I had wasted my life, wasted it! How had I fallen from jumping Foxfire over five foot fences to this—a broken-down mare who wanted to kill me? There was no future offered here, and I’d turned Timothy away. There had never been such an idealistic fool, such a girl of insupportable pretention, as I was.

The mare kicked again as I layered on saddle pads—stacking them to make up for her thinness. She shrank from the saddle itself, first crouching low, un-horselike, then springing sideways and slamming me again into the wall, her bones crushing against mine through the too thin flesh. “Jesus, stop!”
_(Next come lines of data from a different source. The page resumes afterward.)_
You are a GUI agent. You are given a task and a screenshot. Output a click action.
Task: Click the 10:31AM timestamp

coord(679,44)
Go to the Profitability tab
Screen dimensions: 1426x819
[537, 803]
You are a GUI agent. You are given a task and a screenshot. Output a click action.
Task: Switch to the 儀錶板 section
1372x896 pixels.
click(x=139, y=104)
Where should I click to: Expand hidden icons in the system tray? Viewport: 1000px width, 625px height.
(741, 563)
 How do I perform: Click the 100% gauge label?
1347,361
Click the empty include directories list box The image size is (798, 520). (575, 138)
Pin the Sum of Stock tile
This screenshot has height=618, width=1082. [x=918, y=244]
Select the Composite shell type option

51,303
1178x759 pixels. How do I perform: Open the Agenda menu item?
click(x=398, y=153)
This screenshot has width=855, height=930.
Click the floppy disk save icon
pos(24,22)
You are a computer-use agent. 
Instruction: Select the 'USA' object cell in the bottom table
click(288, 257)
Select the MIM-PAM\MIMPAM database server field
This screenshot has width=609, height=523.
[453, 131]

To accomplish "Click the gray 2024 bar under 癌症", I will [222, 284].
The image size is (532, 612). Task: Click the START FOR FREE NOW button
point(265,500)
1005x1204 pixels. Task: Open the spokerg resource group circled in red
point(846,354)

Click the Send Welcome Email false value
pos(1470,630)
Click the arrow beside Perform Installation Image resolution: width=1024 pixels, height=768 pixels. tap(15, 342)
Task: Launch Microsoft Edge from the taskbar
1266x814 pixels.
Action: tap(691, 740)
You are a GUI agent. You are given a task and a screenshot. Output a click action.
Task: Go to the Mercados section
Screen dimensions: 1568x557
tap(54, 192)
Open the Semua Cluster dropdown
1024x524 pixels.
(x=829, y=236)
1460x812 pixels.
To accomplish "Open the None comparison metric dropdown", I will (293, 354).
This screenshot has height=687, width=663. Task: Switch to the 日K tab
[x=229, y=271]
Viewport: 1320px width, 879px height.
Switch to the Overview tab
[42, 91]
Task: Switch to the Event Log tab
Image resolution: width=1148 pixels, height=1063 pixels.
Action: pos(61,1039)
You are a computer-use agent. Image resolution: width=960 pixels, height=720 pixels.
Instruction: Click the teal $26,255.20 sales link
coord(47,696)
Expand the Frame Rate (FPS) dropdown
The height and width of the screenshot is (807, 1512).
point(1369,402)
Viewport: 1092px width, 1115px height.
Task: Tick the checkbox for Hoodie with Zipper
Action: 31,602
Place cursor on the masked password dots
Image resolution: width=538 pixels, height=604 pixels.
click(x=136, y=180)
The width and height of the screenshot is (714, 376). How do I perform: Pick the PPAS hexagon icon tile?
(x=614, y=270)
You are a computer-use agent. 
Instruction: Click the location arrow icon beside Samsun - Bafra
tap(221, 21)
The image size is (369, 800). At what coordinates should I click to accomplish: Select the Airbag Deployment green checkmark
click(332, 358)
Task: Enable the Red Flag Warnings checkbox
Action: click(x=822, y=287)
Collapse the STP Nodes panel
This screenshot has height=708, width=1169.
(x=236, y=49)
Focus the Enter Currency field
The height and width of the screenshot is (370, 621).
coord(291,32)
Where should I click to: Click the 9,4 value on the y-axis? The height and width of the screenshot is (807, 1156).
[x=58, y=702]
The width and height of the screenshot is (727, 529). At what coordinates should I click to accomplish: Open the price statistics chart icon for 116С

She was Eddie’s project, not mine. Foxfire screamed and screamed his rage, pawing at his stall door. My betrayal, my infidelity turned him into a crazed animal. He reared and struck the stall door, the metal bars singing with the hoof strike.

The mare kicked again as I passed the girth under her belly. Her hoof clipped the side of my hand, leaving a circular indent that bruised instantly. Stifling a yelp, I shook my hand as if pain was a spider that could be shaken off. The barn was full with Foxy’s screaming, crowding out any rational thought. He had to stop. If I was going to stay uninjured, I had to
think
my way around this mare.

Eddie just nodded me on. I gritted my teeth and tightened the girth, stepping out of the way of the hind hoof as once again it flew. “Stop, God damn it.”

The larger accident had all come to this moment: fate in the form of an angry grey bitch of a horse. Every muscle of me tensed—a surge of adrenaline that prompted no instinct to flee. I wanted to hurt something.

Eddie held a bridle to me—an old-fashioned hunting-style headstall with broad, flat leather pieces long out of fashion in the show ring. He wasn’t risking nicer leather, but he’d fitted it with a fat loose-ring snaffle, an optimistically gentle bit for this horse. As I came to her side, she snapped at me five times in quick succession. The halter and the cross ties gave her no real range, but I would have to free her to bridle her.

The bird bones of my hand throbbed where the iron shoe hit. I tried to think, tried to find a way to slip the headstall on. One moment of silence, and I could bridle this mare, but Foxfire grew more panicked. My head was a ringing bell. Every muscle rigid with his screaming, every bone vibrating like the metal bars he struck. Foxy the rock and this mare the hard place, like Dave and Timothy, like Cheryl and Dr. Rivers, like all the things I was trapped between.

God damn it all: This horse wasn’t going to take me anywhere. With this behavior, she deserved to be junked. I had no hope, not even the sliver of a hope, of ever riding for Jack Stewart again, and yet I turned Timothy away. A bridle in one hand, and nothing in the other. All the eggs in my basket broke under these iron-shod hooves.